**Given task A**
Retype everything in the tree house text from "Equipped with an" down to "en Plein air.".
**Given task B**
Answer these questions using the tree house text:
(i) Where is the daily breakfast left?
(ii) What are guests given to get along the paths to and from their tree house?
(iii) Who leads the forest bathing experience?
**Given task C**
Write a continuation of the text about the tree house stay, picking up after its final sentence.

Equipped with an outdoor terrace that has furniture and a hot tub — several even have their own sauna — each tree house is a haven for relaxation. Breakfast is delivered daily and left at the bottom of the stairs in a large wicker basket. When you’re ready to eat, you’ll simply pull on the rope to raise your basket and savour your morning café au lait and croissant en Plein air.
The best way to get around the property is on two wheels, and bicycles are available to cruise along the paths to and from your tree house. Guests can seek out one of the intentionally placed benches or chairs to soak up the surroundings and its active wildlife, which includes birds, owls, deer, and the occasional wild boar. There are also vegetable and flower gardens, a glass-enclosed “bee house” for watching the insects make honey, a forest bathing experience led by a local naturalist, and even an opera singer for hire to sing arias in the woods.

**Extracted records**
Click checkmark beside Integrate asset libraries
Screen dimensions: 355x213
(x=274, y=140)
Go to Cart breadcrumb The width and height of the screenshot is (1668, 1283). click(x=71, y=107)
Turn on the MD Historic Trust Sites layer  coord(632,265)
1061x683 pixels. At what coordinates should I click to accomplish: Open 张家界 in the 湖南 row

* * *

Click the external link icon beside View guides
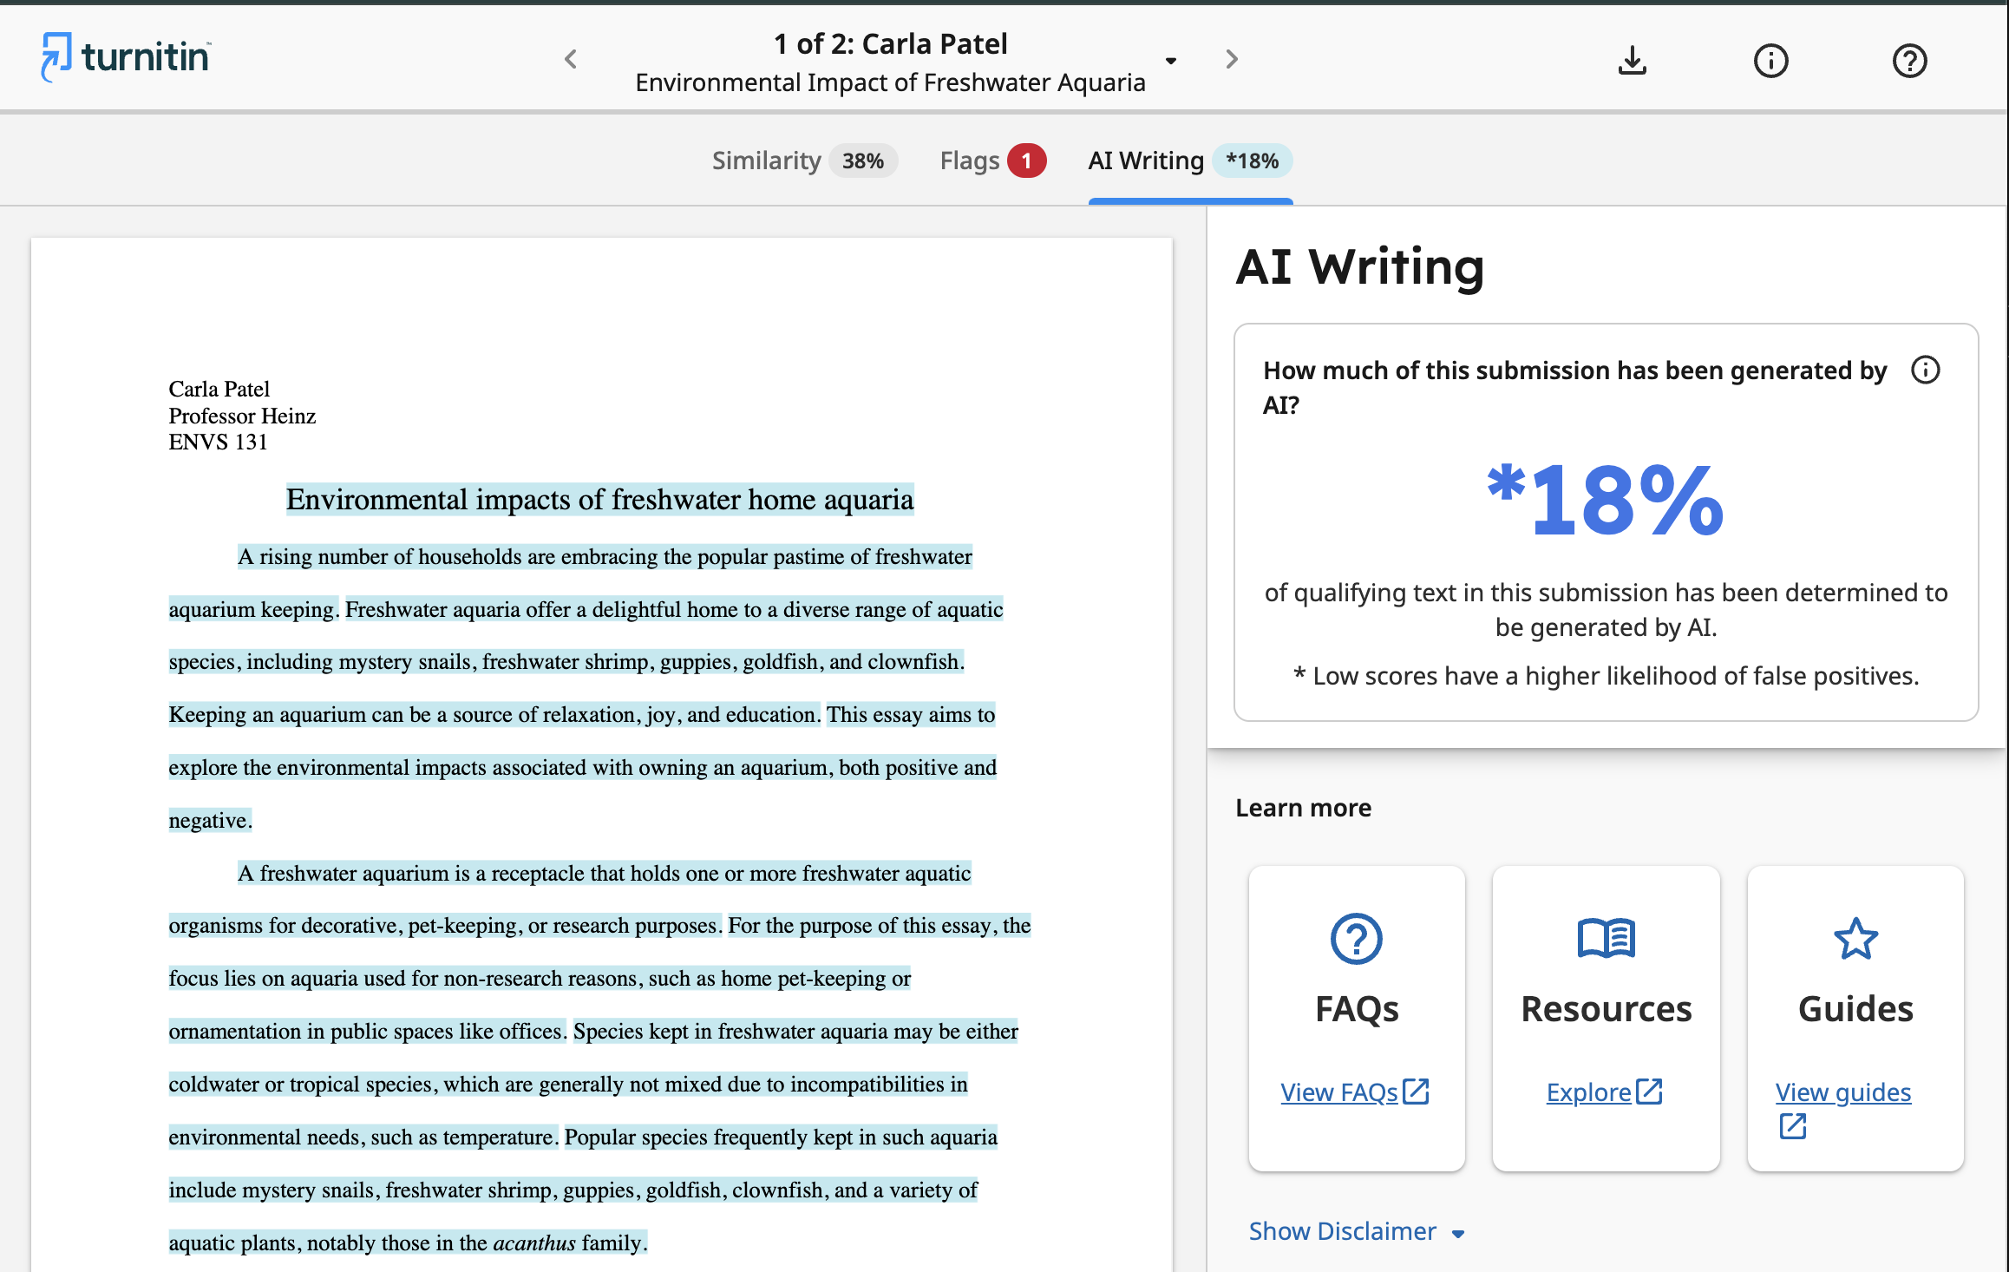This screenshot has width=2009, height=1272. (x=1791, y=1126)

**Exercise result A**
Equipped with an outdoor terrace that has furniture and a hot tub — several even have their own sauna — each tree house is a haven for relaxation. Breakfast is delivered daily and left at the bottom of the stairs in a large wicker basket. When you’re ready to eat, you’ll simply pull on the rope to raise your basket and savour your morning café au lait and croissant en Plein air.

**Exercise result B**
(i) At the bottom of the stairs, in a large wicker basket.
(ii) Bicycles.
(iii) A local naturalist.

**Exercise result C**
When designing the main lodge, Frey kept the exterior walls of the centuries-old house intact, but gutted the interior, which now houses a reception area; a shop with all things art, nature, and wellness; a bar; and a restaurant that serves lunch daily and dinner three nights a week. There’s an inviting pool outside the main lodge, too — perfect for cooling off after a day of touring the nearby villages, chateaus, and wineries.
Another draw is the property’s attention to every detail when it comes to the natural environment, guests’ comfort, and the creative world — from eco-friendly Aesop products and assorted books on trees to walkie-talkies for nighttime communication and far-out design elements, like our tree house’s barbie-legs light fixture.
Overall, Loire Valley Lodges brings a modern twist with creature comforts to nature lovers in a region that thrives on history. Here, the history lies in the 200-year-old trees.